3. The method of claim 2, wherein selecting the target high definition video clip from the candidate high definition video clips according to the target repair task comprises:

performing transition frame detection on the candidate high-definition video segments to obtain a transition frame detection result; the method comprises the steps of,

determining a target gradient value of the candidate high-definition video segment according to an image gradient value corresponding to the image frame of the candidate high-definition video segment;

and selecting a target high-definition video segment from the candidate high-definition video segments based on the task type of the target repair task according to the transition frame detection result and the target gradient value of the candidate high-definition video segment.

4. The method of claim 1, wherein the performing the degradation process on the target high-definition video segment to obtain a target low-quality video segment corresponding to the target high-definition video segment comprises:

obtaining at least one degradation treatment mode;

combining the modes of the degradation treatment modes to obtain at least one combined degradation treatment mode;

performing degradation treatment on the target high-definition video according to the combined degradation treatment mode to obtain a target low-quality video segment corresponding to the target high-definition video segment;

5. The method of claim 1, wherein the performing the degradation process on the target high-definition video segment to obtain a target low-quality video segment corresponding to the target high-definition video segment comprises:

inputting the target high-definition video segment into a target degradation model obtained by training in advance to obtain a target reference degradation video segment;

And obtaining a target low-quality video segment corresponding to the target high-definition video segment based on a preset degradation processing mode according to the target reference degradation video segment.

6. The method of claim 5, wherein the target degradation model is trained by:

and inputting the reference high-definition video segment into a pre-built second network model to obtain model output, and performing model training according to the model output and the corresponding reference low-quality video segment until a preset second model training ending condition is met to obtain a target degradation model.

7. The method of any of claims 1-6, wherein the first network model comprises a multi-scale cyclic network; the multi-scale circulation network comprises a plurality of circulation branches, and the branch scales of the circulation branches are different; and at least one residual block for extracting the image information features is respectively arranged on each circulation branch.

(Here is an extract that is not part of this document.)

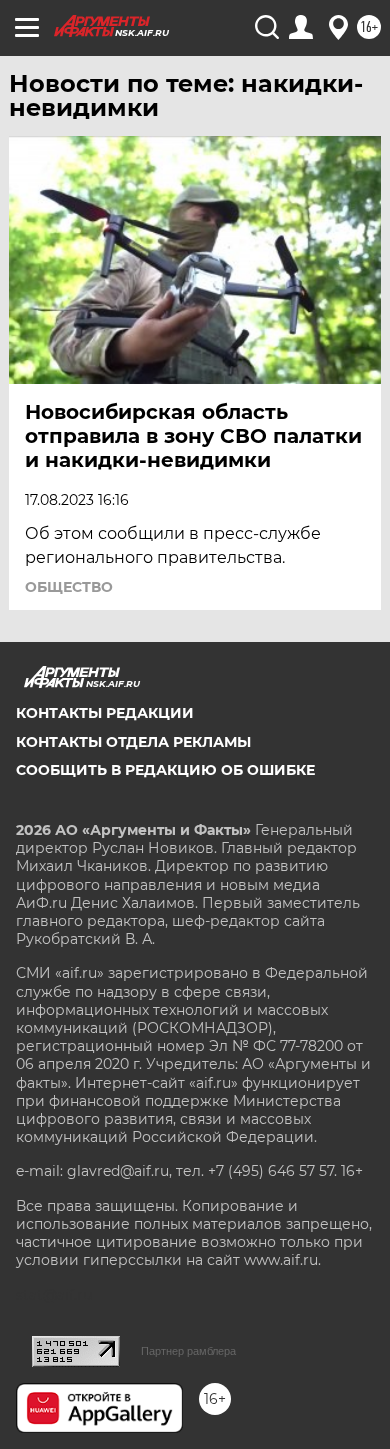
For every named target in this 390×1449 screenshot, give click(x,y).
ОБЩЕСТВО (69, 587)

8. The method according to any one of claims 1-6, wherein performing model training on the first network model according to the model output and the corresponding target high-definition video segment until a preset first model training end condition is met, to obtain a target image quality repair model, includes:

determining a first loss value and a second loss value according to the model output of the first network model and the corresponding target high-definition video segment;

determining whether the first network model meets a preset first model training ending condition according to the first loss value and the second loss value;

if yes, the first network model after model training is finished is taken as a target image quality restoration model.

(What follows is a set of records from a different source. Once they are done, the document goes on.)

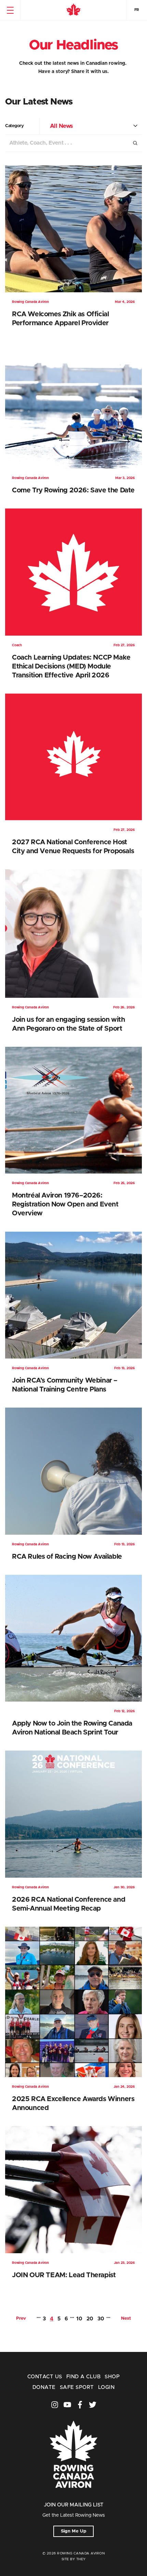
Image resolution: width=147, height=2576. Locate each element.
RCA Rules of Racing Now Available (67, 1556)
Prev (21, 2318)
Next (126, 2318)
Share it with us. (90, 71)
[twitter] (92, 2404)
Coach (17, 645)
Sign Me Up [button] (73, 2531)
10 (79, 2318)
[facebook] (80, 2404)
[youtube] (67, 2404)
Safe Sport (77, 2387)
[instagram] (54, 2404)
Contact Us (44, 2376)
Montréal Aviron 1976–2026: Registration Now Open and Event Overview (65, 1204)
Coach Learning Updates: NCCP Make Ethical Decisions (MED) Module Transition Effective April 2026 (71, 666)
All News (61, 126)
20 (89, 2318)
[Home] (73, 10)
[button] (10, 10)
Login (106, 2387)
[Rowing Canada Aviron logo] (73, 2497)
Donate (44, 2387)
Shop (112, 2376)
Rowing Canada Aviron (30, 302)
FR (136, 10)
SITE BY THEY (74, 2559)
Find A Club (83, 2376)
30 (100, 2318)
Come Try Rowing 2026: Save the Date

9. An image quality restoration model training device, characterized by comprising:

10. An electronic device, the electronic device comprising:

at least one processor; and

a memory communicatively coupled to the at least one processor; wherein,

the memory stores a computer program executable by the at least one processor to enable the at least one processor to perform the image quality restoration model training method of any one of claims 1-8.

11. A computer readable storage medium storing computer instructions for causing a processor to implement the image quality restoration model training method according to any one of claims 1-8 when executed.